The policy-setting committee of the Central Bank of Nigeria (CBN) has raised the monetary policy rate (MPR), which measures interest rate, from 16.5 percent to 17.5 percent to rein in inflation “aggressively”.
In December, Nigeria’s inflation rate fell slightly from 21.47 percent to 21.34 percent.
The monetary policy rate (MPR) is the baseline interest rate in an economy, every other interest rate used within an economy is built on it.
Godwin Emefiele, governor of the apex bank, announced the development to journalists on Tuesday after the committee’s meeting at the CBN headquarters in Abuja.
Emefiele said the MPC was of the view that, although inflation rate moderated marginally in December, the economy remains confronted with the risk of high inflation with adverse consequences on the general standard of living.
He explained that loosening the rate would negate the objective of damping pent-up aggregate demand which fuelled inflation.
“One member voted to increase the MPR by 150 basis points, four members by 50 basis points and seven members by 100 basis points.

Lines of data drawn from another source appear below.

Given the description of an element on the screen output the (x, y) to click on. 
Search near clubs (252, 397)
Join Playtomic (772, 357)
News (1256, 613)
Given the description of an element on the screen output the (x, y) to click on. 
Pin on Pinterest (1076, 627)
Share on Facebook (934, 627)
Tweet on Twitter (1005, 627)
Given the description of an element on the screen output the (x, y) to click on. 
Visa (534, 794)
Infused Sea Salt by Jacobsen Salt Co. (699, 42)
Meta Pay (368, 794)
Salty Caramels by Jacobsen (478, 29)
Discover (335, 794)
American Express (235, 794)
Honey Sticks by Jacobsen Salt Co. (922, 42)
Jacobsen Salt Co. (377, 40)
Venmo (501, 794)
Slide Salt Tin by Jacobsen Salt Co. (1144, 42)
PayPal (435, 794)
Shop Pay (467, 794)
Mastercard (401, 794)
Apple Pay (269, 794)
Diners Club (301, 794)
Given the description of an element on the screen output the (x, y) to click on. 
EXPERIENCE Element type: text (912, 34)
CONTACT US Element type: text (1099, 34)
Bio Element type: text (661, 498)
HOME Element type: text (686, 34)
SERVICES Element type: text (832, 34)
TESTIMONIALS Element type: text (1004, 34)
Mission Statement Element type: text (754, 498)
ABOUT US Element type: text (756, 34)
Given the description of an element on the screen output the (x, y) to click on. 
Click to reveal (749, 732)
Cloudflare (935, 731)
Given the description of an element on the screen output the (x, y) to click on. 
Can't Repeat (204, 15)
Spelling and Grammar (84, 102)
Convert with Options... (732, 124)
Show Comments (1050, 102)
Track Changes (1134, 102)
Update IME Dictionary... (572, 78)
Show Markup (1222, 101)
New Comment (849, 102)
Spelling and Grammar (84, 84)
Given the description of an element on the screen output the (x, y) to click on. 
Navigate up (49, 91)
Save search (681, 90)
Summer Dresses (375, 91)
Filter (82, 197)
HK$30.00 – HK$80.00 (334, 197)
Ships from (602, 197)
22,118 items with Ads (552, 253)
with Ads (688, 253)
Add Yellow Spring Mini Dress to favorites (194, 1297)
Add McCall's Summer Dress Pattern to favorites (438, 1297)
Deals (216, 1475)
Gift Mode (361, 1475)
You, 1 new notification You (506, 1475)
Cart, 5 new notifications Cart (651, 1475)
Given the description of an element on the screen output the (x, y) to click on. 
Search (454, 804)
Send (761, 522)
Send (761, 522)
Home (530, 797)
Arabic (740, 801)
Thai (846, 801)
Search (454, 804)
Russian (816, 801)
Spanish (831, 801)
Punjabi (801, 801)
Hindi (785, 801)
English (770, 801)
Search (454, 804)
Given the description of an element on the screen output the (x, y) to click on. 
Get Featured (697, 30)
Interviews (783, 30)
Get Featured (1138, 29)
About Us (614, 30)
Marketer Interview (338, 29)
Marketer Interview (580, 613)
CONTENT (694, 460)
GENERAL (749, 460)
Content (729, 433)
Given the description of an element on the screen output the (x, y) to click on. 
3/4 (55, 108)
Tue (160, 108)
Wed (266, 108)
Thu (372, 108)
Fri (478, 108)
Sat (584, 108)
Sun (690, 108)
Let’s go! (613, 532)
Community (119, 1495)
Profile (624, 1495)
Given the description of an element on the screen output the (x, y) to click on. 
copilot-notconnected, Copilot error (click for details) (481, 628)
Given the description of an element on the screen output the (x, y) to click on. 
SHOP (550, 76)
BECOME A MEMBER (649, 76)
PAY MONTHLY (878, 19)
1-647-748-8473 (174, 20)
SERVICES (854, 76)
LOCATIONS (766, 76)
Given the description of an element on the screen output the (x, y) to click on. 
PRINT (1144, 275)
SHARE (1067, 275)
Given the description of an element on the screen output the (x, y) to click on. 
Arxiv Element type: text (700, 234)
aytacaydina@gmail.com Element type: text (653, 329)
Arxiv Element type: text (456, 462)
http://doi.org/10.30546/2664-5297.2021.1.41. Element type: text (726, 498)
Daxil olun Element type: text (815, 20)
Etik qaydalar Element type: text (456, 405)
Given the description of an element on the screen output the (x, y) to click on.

In summary, MPC voted to raise MPR to 17.5 percent,” the CBN governor said.
Emefiele said the committee also voted to retain the asymmetric corridor at +100 and -700 basis points around the MPR.
In addition, the committee also voted to retain the cash reserve ration (CRR) at 32.5 percent and keep the liquidity ratio at 30 percent.
Speaking on the January 31 deadline for the phasing out of old naira notes, Emefiele insisted that the date remains sacrosanct.
He also said the time given for the deposit of the old naira notes was enough for Nigerians to go to commercial banks and get new notes.
He said: “I don’t have good news for those who feel we should shift the deadline; my apologies,” he said.
“The reason is because 90 days should be enough for those who have the old currency to deposit it in the banks.”